### Available data

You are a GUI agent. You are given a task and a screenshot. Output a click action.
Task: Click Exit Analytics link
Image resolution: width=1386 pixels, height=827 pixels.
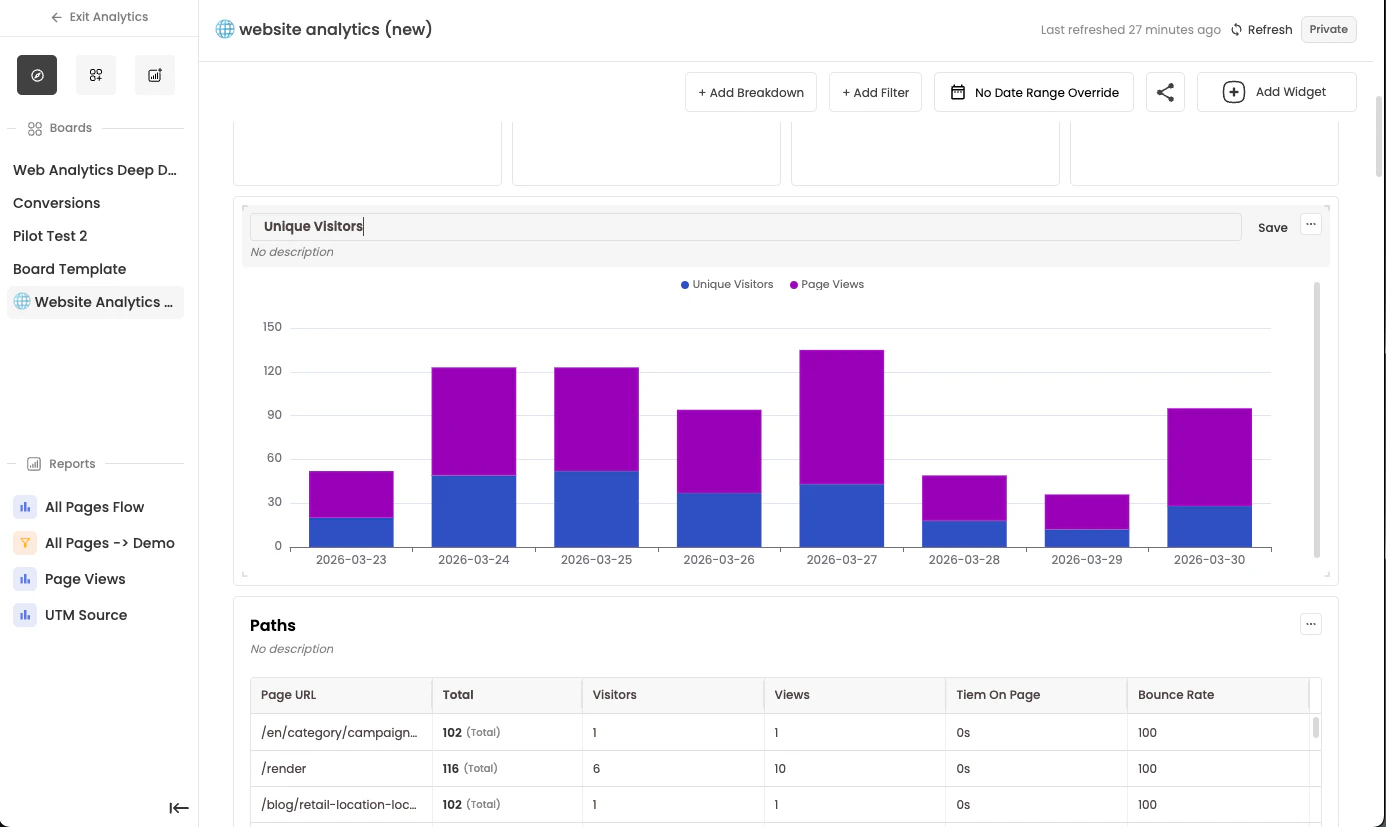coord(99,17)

...

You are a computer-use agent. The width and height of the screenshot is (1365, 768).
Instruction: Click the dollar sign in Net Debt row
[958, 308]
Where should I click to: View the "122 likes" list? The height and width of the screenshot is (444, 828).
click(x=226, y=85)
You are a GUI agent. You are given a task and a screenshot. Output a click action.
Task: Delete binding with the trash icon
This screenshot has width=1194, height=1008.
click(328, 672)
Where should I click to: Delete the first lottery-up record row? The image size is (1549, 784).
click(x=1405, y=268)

### Given request
Format the part of the data that opens with the line containing "You are a computer-use" and closes with the line containing "click(x=226, y=85)" as a JSON list of strings, one string per line, leaving out blank lines.

### Response
[
  "You are a computer-use agent. The width and height of the screenshot is (1365, 768).",
  "Instruction: Click the dollar sign in Net Debt row",
  "[958, 308]",
  "Where should I click to: View the \"122 likes\" list? The height and width of the screenshot is (444, 828).",
  "click(x=226, y=85)"
]